Choosing CPU or Metal during development

Device selection follows MLX conventions. mlx-lattice does not ask users to call conv3d_metal or conv3d_cpu. You set or use the MLX device context, then call the public operation. The sparse operator builds or reuses the relation it needs and dispatches through the native layer.

This distinction matters when reading benchmarks or debugging performance:

• choosing Metal is a device decision;

• choosing a specialized convolution kernel is an implementation decision;

• choosing a quantized route requires passing a packed mlx_lattice.core.QuantizedWeight rather than a floating weight array;

• choosing a value-aligned sparse algebra join is a semantic decision made by the user.

Development checks

Run the focused check that matches your change first, then run broader checks before handing work off:

uv run ty check
uv run --no-sync pytest
uv run --no-sync prek run --all-files

Documentation builds use Sphinx and are kept warning-free:

uv run --group docs sphinx-build -W -b html docs docs/_build/html

If you see a native packaging message during a docs build, check the exit code before treating it as a documentation failure. The docs gate is the Sphinx command returning success with warnings treated as errors.

Platform notes

The Metal backend is the primary performance target. Tensor operation support depends on the local Apple GPU capability and on the shape selected by the operation. The public API is written so unsupported specialized routes fall back to a more general route instead of changing user-visible semantics.

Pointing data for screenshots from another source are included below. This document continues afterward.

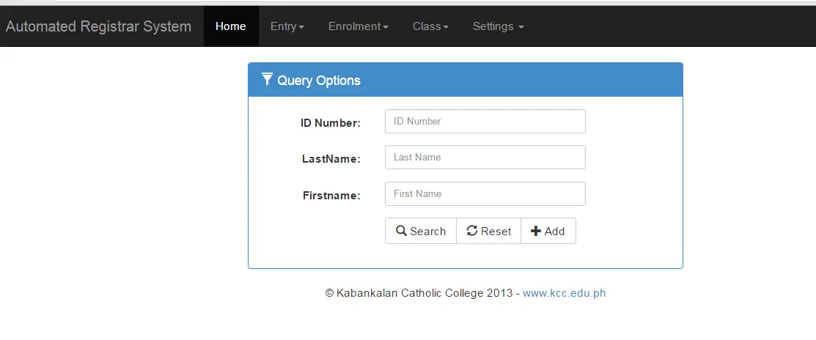816x340 pixels.
Task: Click the Search button label
Action: [x=427, y=232]
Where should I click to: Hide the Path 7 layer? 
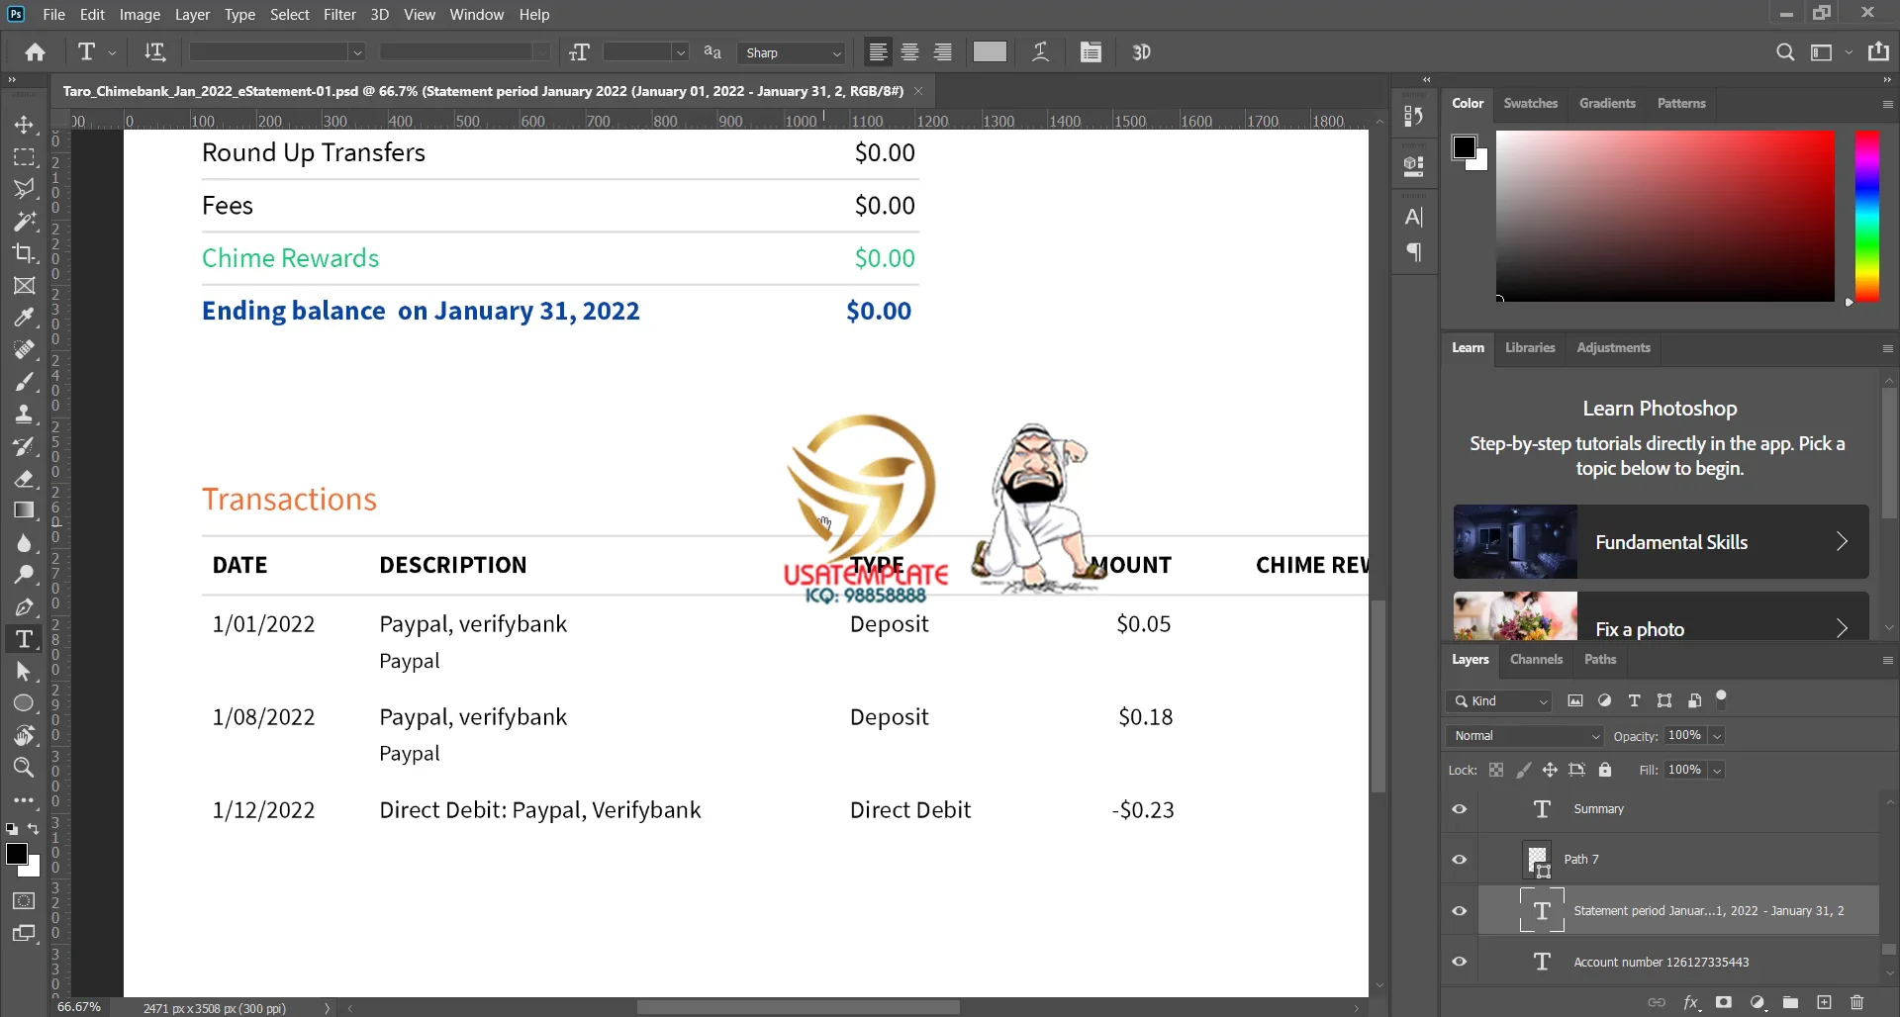(x=1459, y=859)
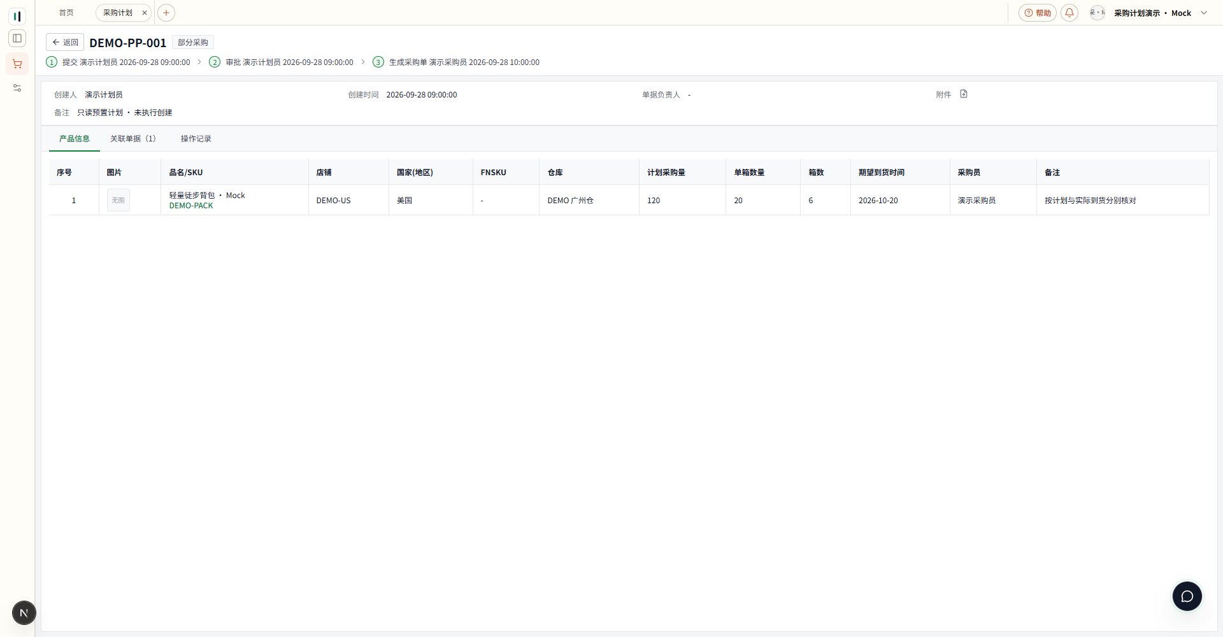The image size is (1223, 637).
Task: Click the app logo icon at top-left
Action: point(17,16)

CPU support is a semantic backend, not a mock backend. It preserves the sparse tensor contract, relation contract, and quantization contract. Some performance features are Metal-only, but CPU behavior remains important because it anchors correctness and makes tests possible on machines without the same GPU feature set.

Troubleshooting checklist

When an operation fails at import or launch time, narrow the problem in layers:

1. Confirm that import mlx_lattice succeeds.

2. Confirm that backend_info returns native metadata.

3. Confirm that the MLX device you expect is active.

4. Reduce the operation to a small SparseTensor and one public operator.

5. Check whether the inputs use supported dtypes and layouts.

6. If the failure is Metal-only, compare against the CPU route where possible.

Avoid debugging from an internal kernel name first. Kernel names are useful for maintainers once the failing public operation is known, but they are not stable API and can change during backend refactors.